SOURCE:
══════════════════════════════
When online services started in the 1980s, home PC penetration was lower than broadband is today. Prodigy and America Online were ridiculed for introducing their services when home PC penetration was less than 10% and 1200 bps modems cost $500. Service penetration passed one million homes as consumer modem prices dropped below $100, and continued increasing as PC prices dropped to and below $1000.
During the '90s, the Internet went from being an academic research tool to become part of peoples' lives -- with email and www everywhere, and stickers on bananas saying "www.chiquita.com". The dotcom boom made the idea of buying from Amazon and eBay part of everyday life for millions. Napster turned the music industry on its heels and forced the record companies to seek a way to satisfy the demand for downloading.
Cable operators saw the potential and invested in plant upgrades and cable modems after pioneers like LANCity took the early risks. The telephone companies, after sitting on DSL for years, decided they needed a tool to compete and took it off the back burner. Now Hollywood studios worry about the "napsterization" of their intellectual property -- which is possible once broadband lets the video bits flow freely.
The idea of sending voice over IP moved from a hare-brained scheme of a little Israeli company called Vocaltec and started replacing "real telephony" at the incumbent behemoths. After some "failures" (aka learning experiences) like Time Warner's Full Service Network, video on demand and interactive television are moving forward.
PCs are now in more than 60% of US homes, and nearly all have Internet access; more than a third of the homes with PCs have more than one PC. About 10% of US homes subscribe to broadband service (mostly by cable or DSL) and more than half of these homes have more than one PC.
People have started caring about whether they can get broadband--some even decide where they'll live based on whether broadband service is available. Upscale developments have started touting that homes are "Internet ready" with category 5 wiring in the walls. A few communities have started putting in fiber--upscale ones like American Canyon in Napa and rural ones like Grant County, Washington. Palo Alto is testing whether fiber to the home should be part of the taxpayer-financed community infrastructure.
══════════════════════════════
STORED RECORDS:
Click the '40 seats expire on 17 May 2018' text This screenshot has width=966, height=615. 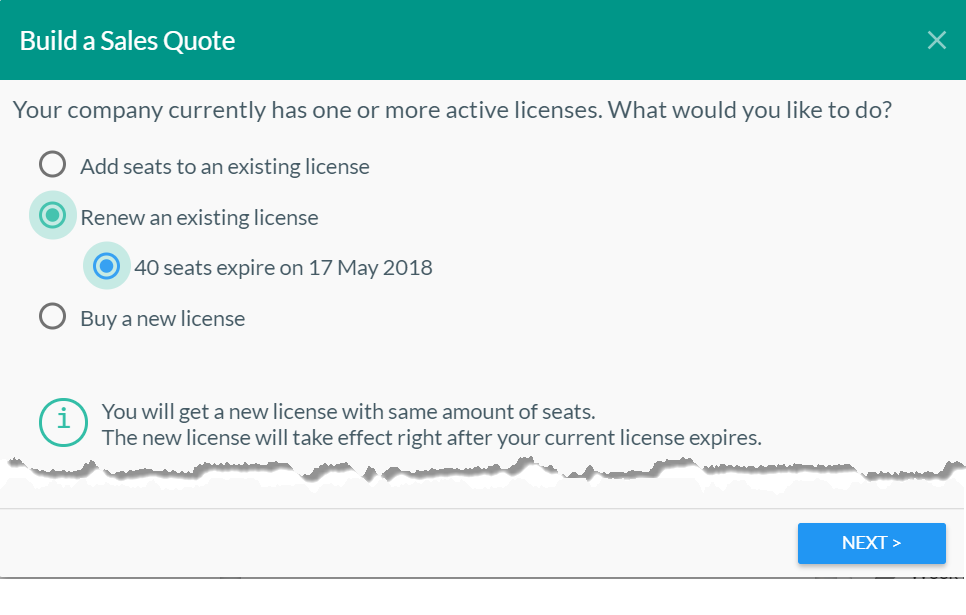pyautogui.click(x=283, y=268)
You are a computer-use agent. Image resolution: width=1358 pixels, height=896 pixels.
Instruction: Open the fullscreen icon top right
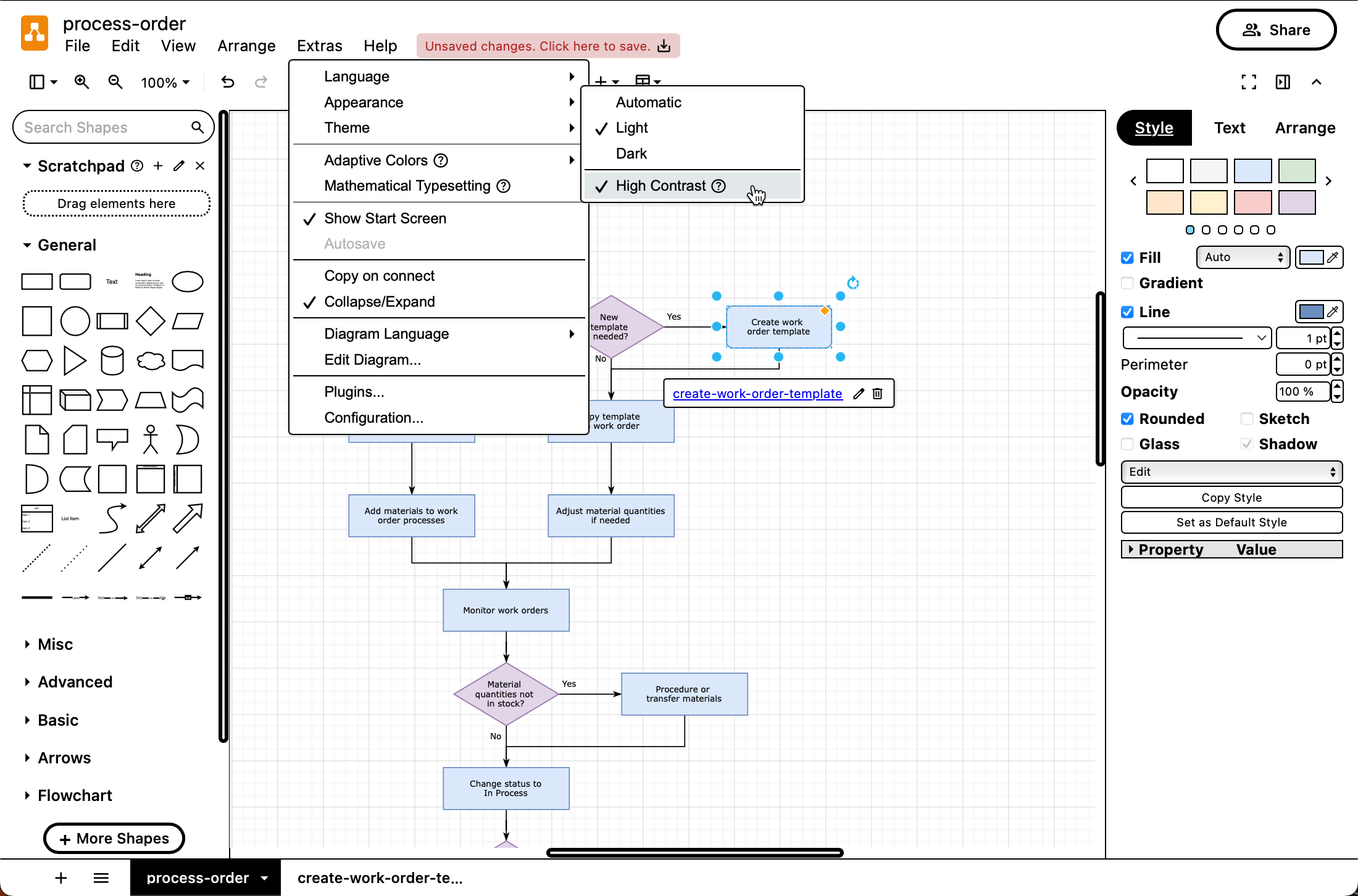[1248, 81]
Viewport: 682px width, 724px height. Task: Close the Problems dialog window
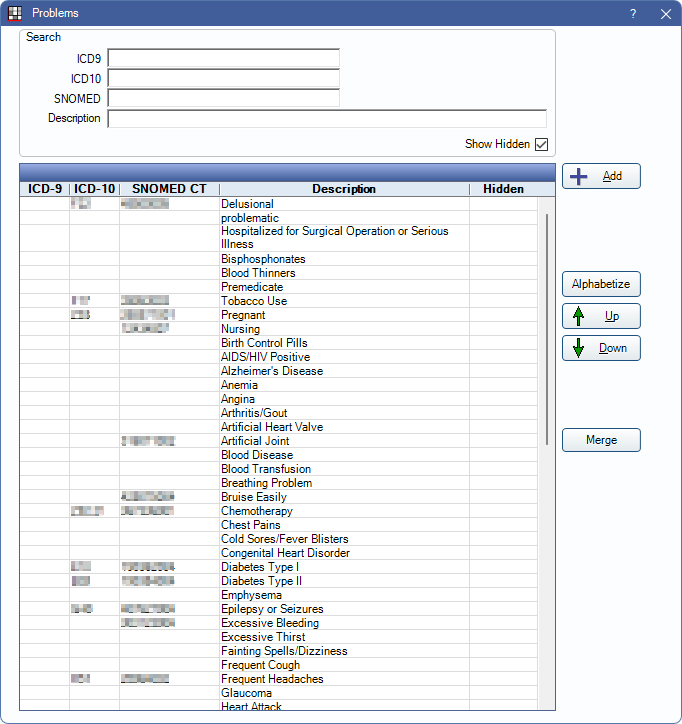[666, 14]
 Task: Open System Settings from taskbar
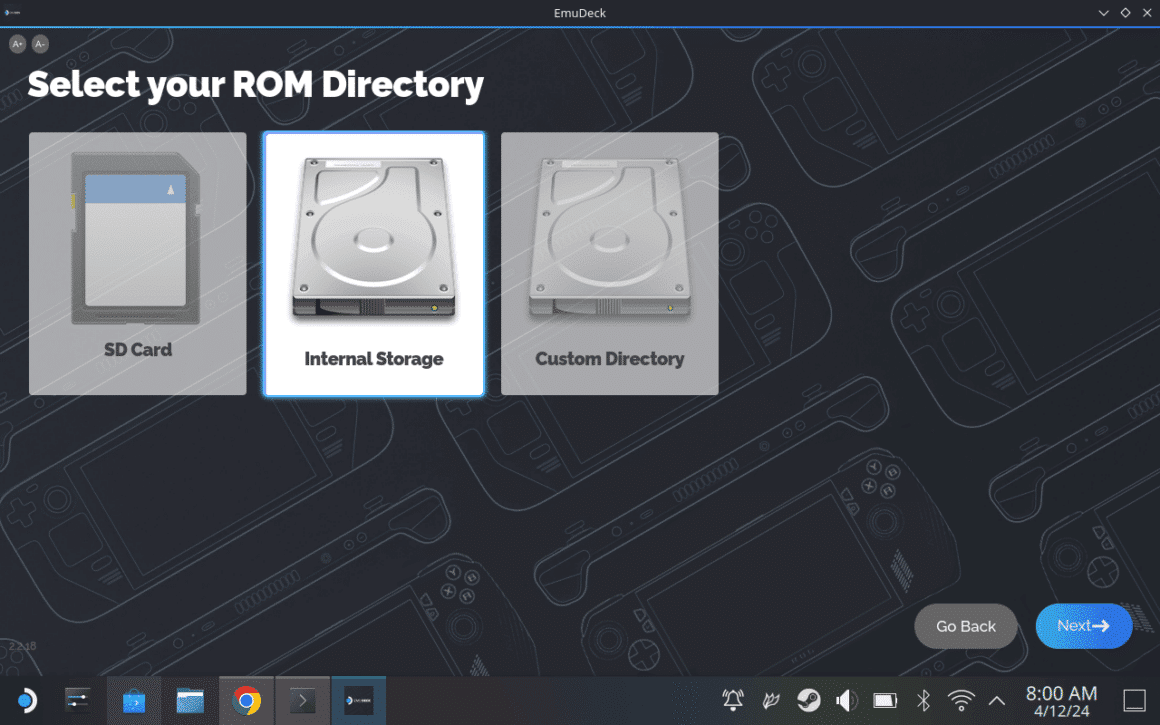77,701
══════════════════════════════
REQUIREMENT:
According to the passage on home broadband, roughly what share of US homes subscribe to broadband service? These lines have no connection to the passage on home broadband.

ANSWER TO THE EXERCISE:
About 10% of US homes.